**Job**
Give the lines of the records from the one containing "Screen dimensions: 558x367" through the one containing "will click(x=308, y=444).", both included, as a JSON list of strings with one string per line and blank lines omitted.

**Data rows**
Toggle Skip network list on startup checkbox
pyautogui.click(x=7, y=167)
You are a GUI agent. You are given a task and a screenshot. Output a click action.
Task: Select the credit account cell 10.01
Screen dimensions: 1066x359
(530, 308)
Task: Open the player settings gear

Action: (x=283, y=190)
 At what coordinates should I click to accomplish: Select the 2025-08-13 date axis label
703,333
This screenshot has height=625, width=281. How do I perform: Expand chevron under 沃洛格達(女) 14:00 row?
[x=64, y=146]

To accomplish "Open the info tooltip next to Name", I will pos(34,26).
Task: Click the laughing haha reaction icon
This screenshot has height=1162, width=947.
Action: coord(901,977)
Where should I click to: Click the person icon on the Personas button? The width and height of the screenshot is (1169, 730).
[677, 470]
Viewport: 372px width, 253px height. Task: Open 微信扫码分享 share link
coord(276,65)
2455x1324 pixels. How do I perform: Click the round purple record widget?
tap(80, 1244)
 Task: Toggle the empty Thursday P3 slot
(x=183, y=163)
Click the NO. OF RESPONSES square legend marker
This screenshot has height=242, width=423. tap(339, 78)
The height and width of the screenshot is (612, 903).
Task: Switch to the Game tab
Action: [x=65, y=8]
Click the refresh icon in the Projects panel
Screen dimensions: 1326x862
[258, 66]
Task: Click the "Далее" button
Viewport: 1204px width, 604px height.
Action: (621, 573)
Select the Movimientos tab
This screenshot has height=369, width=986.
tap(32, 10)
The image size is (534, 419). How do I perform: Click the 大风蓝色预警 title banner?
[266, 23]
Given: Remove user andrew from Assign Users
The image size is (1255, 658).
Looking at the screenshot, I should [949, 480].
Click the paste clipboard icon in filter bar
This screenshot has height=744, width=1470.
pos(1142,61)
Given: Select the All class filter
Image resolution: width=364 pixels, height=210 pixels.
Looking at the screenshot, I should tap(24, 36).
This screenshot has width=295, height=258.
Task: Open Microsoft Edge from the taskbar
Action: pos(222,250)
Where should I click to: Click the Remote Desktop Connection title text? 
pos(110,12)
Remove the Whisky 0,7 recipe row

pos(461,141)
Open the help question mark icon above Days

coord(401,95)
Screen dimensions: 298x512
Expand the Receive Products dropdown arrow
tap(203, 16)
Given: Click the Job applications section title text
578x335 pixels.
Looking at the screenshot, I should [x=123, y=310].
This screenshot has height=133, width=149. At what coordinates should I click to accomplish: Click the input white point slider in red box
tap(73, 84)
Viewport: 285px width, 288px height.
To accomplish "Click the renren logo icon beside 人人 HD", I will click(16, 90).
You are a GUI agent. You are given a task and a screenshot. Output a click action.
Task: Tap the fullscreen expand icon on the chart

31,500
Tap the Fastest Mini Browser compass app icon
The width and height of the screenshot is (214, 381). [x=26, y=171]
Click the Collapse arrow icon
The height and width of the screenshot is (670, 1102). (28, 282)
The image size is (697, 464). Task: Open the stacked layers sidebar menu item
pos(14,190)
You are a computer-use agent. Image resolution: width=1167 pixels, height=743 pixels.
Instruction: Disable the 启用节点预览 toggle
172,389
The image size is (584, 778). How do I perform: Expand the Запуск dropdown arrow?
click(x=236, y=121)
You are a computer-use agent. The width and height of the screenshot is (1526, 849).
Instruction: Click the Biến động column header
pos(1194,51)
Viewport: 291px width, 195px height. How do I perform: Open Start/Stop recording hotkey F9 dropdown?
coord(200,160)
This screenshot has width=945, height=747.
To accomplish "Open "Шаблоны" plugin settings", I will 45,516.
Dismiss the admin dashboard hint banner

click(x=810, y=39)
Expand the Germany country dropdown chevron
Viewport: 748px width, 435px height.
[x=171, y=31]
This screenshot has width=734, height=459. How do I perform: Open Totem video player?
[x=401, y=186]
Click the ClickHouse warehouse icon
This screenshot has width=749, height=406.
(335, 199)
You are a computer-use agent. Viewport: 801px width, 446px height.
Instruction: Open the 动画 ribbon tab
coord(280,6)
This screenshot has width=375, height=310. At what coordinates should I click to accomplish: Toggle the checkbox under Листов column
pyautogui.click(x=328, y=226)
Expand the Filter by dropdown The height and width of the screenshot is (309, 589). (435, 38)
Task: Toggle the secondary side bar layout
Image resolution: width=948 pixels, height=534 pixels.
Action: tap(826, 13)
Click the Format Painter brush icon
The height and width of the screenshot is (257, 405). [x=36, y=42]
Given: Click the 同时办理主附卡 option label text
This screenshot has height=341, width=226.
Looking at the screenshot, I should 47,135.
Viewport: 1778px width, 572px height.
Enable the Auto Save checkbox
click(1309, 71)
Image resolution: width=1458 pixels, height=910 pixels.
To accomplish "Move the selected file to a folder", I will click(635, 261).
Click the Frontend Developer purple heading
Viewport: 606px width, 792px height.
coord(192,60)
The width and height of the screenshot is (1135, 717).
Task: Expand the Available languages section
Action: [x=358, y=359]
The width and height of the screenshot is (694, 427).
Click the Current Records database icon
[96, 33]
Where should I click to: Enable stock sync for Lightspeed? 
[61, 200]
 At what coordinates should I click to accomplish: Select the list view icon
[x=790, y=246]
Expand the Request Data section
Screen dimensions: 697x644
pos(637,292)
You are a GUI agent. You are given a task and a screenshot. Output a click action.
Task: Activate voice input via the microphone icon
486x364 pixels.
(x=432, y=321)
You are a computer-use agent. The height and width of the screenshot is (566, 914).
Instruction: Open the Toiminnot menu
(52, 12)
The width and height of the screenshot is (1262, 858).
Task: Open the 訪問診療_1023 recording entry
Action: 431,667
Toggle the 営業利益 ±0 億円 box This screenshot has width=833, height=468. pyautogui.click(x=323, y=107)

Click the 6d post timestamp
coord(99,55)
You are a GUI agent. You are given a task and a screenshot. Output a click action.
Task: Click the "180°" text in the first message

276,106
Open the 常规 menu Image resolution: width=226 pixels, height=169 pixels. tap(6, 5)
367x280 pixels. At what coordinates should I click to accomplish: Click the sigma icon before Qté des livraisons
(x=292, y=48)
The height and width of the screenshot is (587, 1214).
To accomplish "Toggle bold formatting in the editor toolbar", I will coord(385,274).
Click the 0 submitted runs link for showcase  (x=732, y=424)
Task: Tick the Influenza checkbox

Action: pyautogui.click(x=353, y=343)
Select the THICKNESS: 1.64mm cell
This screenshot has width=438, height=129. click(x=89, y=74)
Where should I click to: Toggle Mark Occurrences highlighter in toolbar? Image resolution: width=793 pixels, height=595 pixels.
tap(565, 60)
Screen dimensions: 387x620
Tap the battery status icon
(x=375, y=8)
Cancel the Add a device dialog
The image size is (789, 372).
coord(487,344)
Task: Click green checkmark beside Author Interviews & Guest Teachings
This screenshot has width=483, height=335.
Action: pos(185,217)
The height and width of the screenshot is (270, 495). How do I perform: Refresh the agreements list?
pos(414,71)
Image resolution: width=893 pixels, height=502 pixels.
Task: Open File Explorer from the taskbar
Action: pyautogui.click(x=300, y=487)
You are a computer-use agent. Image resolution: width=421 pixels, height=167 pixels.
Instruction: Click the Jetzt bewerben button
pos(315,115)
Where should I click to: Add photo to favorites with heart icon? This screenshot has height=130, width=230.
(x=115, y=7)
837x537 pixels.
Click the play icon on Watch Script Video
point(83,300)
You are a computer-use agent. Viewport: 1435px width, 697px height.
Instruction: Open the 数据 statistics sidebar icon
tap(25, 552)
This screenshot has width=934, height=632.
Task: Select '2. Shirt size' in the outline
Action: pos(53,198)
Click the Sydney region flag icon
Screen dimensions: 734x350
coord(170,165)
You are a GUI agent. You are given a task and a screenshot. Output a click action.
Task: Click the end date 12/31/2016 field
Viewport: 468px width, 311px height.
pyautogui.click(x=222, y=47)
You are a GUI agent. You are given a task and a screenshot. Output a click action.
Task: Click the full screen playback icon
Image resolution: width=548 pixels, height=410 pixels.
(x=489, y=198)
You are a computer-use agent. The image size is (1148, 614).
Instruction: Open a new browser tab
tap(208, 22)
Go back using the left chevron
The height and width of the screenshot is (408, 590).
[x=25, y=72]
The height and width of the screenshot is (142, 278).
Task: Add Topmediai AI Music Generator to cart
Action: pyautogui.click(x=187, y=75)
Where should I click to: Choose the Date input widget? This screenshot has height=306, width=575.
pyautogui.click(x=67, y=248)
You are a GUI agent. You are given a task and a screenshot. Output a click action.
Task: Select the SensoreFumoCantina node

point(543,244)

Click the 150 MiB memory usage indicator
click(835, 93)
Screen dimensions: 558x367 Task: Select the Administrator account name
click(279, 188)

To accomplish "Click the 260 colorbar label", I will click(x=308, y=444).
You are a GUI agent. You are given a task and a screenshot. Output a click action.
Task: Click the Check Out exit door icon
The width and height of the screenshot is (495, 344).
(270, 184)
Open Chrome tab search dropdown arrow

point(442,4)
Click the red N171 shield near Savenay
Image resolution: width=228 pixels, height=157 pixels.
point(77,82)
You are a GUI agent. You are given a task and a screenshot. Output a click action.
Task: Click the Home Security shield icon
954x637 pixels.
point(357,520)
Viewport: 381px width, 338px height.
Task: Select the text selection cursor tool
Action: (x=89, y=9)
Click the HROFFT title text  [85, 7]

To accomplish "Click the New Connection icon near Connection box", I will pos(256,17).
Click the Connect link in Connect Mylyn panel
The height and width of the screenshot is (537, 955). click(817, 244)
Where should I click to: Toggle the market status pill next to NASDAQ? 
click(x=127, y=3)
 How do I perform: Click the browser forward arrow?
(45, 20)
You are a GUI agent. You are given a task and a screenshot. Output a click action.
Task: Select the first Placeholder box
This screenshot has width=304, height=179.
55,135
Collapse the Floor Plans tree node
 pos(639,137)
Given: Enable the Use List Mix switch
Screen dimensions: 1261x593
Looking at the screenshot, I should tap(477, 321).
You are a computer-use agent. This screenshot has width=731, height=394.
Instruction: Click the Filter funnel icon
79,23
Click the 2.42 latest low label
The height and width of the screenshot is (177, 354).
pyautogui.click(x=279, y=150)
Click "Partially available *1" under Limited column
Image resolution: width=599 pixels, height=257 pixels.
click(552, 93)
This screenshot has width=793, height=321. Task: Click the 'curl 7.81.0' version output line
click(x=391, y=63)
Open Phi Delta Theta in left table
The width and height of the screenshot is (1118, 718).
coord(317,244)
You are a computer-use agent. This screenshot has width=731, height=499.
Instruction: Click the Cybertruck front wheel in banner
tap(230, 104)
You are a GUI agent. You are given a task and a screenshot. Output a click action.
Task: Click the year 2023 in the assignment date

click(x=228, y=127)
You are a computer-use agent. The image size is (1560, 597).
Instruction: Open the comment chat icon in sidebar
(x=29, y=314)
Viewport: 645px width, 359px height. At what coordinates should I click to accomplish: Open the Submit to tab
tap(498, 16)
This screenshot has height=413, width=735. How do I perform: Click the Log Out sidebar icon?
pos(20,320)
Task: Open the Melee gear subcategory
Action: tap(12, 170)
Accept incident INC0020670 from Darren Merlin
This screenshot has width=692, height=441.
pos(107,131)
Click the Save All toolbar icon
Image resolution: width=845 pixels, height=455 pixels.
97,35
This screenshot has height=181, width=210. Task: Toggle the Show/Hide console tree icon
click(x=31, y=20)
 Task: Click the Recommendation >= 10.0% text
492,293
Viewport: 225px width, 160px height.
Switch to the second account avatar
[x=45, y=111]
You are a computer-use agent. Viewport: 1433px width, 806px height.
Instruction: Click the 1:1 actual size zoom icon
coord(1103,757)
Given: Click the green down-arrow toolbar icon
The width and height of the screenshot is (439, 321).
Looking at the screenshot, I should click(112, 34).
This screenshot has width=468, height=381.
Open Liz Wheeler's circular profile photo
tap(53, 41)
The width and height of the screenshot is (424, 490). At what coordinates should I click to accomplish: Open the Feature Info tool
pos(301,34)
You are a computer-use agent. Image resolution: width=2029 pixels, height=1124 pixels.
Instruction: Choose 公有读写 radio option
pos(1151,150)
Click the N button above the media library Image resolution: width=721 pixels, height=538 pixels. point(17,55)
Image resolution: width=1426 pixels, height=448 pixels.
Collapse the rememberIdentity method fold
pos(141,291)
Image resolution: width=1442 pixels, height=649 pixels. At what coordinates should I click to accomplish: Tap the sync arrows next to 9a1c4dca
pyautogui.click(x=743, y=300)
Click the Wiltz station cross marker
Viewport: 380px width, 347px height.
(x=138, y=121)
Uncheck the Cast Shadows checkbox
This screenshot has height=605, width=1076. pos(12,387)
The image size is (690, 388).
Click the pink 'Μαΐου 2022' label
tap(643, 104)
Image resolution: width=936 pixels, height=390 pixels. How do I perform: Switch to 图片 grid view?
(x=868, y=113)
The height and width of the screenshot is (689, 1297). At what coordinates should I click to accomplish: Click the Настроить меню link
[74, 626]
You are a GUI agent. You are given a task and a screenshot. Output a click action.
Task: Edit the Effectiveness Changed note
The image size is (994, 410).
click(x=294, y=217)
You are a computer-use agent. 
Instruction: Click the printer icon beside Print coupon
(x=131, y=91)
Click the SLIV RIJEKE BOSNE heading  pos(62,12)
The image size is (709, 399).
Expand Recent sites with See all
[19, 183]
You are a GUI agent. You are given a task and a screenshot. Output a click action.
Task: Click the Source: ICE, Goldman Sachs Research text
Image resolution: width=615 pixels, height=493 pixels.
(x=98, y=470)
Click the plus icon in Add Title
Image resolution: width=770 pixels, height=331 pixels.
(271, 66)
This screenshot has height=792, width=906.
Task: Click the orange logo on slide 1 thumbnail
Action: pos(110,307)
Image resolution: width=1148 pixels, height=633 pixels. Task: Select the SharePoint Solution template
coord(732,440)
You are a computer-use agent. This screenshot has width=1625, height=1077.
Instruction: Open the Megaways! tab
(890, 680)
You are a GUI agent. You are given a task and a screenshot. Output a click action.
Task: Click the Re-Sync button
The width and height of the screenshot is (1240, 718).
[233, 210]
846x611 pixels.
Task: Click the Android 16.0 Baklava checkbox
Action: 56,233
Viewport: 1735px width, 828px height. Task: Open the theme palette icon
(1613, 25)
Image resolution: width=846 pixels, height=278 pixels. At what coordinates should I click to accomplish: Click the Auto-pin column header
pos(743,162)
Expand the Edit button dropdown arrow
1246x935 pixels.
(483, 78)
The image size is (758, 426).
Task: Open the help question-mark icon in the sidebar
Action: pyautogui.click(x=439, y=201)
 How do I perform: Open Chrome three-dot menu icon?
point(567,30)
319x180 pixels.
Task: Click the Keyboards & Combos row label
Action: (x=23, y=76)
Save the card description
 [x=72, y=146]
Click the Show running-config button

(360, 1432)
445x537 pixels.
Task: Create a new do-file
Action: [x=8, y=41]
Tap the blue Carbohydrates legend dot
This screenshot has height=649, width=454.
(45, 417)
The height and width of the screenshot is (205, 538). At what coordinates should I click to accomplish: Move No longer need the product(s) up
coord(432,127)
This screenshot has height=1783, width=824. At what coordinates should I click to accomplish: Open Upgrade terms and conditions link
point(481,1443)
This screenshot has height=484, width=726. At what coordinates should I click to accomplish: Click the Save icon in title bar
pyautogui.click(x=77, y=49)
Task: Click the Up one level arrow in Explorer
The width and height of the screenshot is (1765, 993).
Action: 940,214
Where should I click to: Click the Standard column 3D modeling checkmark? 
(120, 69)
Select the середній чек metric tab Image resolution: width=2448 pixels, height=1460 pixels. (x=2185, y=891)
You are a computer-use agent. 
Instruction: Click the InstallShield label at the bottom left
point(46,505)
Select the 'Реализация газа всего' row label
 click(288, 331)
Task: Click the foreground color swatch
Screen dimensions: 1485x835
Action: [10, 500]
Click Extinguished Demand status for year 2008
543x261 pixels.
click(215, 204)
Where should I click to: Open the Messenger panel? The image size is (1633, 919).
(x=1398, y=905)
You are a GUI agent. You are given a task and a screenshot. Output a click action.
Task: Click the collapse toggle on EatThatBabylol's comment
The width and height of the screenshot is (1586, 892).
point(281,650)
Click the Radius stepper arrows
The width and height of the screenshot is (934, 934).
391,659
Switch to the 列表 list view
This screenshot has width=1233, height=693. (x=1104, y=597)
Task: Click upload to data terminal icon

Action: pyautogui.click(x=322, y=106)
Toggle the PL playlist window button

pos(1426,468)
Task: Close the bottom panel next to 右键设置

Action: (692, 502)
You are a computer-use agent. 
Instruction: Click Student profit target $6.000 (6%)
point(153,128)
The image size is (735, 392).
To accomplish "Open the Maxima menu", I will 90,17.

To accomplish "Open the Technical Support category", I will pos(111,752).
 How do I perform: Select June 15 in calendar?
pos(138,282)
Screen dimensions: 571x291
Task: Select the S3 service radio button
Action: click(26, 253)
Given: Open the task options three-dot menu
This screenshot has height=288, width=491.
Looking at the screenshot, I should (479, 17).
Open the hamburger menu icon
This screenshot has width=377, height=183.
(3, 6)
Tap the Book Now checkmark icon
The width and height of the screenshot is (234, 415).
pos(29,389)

**Solution for this problem**
[
  "Screen dimensions: 558x367 Task: Select the Administrator account name",
  "click(279, 188)",
  "To accomplish \"Click the 260 colorbar label\", I will click(x=308, y=444)."
]